Finally, the last thing we'll attempt to do is to understand how our uncertainly (standard deviation) depends on $n$. So far, all of our calculations have used $n = 10^4$. Now we'll determine the standard deviation for values of $n$ that range from $100$ to $10^5$. This block of code took my laptop about 18 minutes to complete... If you've got a lot time to kill, trying running the same code in Maple!

In [39]:
print(datetime.now()) # Start time
nList = [100, 200, 500, 1000, 2000, 5000, 1e4, 2e4, 5e4, 1e5] # List of n values
a = 0 # Lower integration limit
b = 1 # Upper integration limit
sigmaList = [] # Set up an empty list that will be used to store the sigma values
for k in range(len(nList)): 
    intList = [] # Set up an empty list to store the values of I
    print(k+1, 'of', len(nList)) 
    n = int(nList[k])
    for j in range(m):
        xx = np.random.uniform(a, b, n) # Generate n random samples of x_i
        ftot = sum(fcn(xx)) # Calculate the sum of f(x_i) for all i = 1 .. n
        intList = intList + [(b - a)*ftot/n] # Add the I values to the appropriate list
    sigmaList = sigmaList + [statistics.stdev(intList)] # Calculate the standard deviation and add it to the appropriate list
print(datetime.now()) # End time
2024-04-05 13:09:59.655056
1 of 10
2 of 10
3 of 10
4 of 10
5 of 10
6 of 10
7 of 10
8 of 10
9 of 10
10 of 10
2024-04-05 13:14:47.859982

Below we plot the uncertainty in the numerical integral estimation as a function of $n$ (the number of trials in the Monte Carlo simulation).

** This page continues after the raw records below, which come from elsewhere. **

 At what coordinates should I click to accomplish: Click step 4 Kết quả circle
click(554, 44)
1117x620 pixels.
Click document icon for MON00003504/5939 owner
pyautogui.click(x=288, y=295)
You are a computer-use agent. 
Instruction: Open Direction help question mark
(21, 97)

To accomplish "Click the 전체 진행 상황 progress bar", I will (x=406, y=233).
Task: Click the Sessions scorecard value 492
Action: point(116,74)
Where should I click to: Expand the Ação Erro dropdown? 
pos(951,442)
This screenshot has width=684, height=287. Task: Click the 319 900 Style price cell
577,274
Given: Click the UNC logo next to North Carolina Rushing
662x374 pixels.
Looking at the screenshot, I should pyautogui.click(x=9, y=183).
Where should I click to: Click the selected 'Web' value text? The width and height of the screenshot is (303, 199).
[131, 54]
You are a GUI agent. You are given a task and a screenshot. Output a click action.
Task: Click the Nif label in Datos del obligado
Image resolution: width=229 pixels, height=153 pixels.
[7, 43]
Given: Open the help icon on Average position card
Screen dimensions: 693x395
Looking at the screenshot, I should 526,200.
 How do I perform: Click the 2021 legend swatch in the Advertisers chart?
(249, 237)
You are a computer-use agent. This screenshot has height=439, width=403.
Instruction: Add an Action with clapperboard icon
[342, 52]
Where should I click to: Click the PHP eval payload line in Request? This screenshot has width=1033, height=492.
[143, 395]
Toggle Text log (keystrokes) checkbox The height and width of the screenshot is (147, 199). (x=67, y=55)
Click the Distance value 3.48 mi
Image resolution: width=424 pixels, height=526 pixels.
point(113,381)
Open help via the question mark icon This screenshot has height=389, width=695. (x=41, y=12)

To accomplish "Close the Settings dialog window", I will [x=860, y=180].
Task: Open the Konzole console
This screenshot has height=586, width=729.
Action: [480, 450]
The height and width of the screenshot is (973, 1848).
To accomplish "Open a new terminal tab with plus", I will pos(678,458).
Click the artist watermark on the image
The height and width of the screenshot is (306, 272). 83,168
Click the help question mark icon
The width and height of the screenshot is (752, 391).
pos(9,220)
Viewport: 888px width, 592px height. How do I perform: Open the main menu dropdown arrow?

As expected, the uncertainty decreases as the number of trials increases. The $\sigma$ values are proportional to $1/\sqrt{n}$.

In [40]:
plt.plot(nList, sigmaList, 'bo', fillstyle = 'none')
plt.xlabel('n')
plt.ylabel(r'$\sigma$ (std)')
plt.axis((-5e3, 1.2e5, 0, 0.04));

To get a better appreciation of the dependence of $\sigma$ on $n$, below we plot $\sigma$ as a function of $1/\sqrt{n}$ and observe the linear relationship between the two. Beautiful! All of this generated from uniformly distributed random numbers! Take a moment to reflect on what we've accomplished. We've used Monte Carlo simulations to study the behaviour of Monte Carlo simulations! The objective of a Monte Carlo calculation is always to study the characteristics of some system (often a physical system) by simulating data using random numbers.

In [41]:
plt.plot(1/np.sqrt(nList), sigmaList, 'bo', fillstyle = 'none')
plt.xlabel(r'$1/\sqrt{n}$')
plt.ylabel(r'$\sigma$ (std)')
plt.axis((0, .11, 0, 0.04));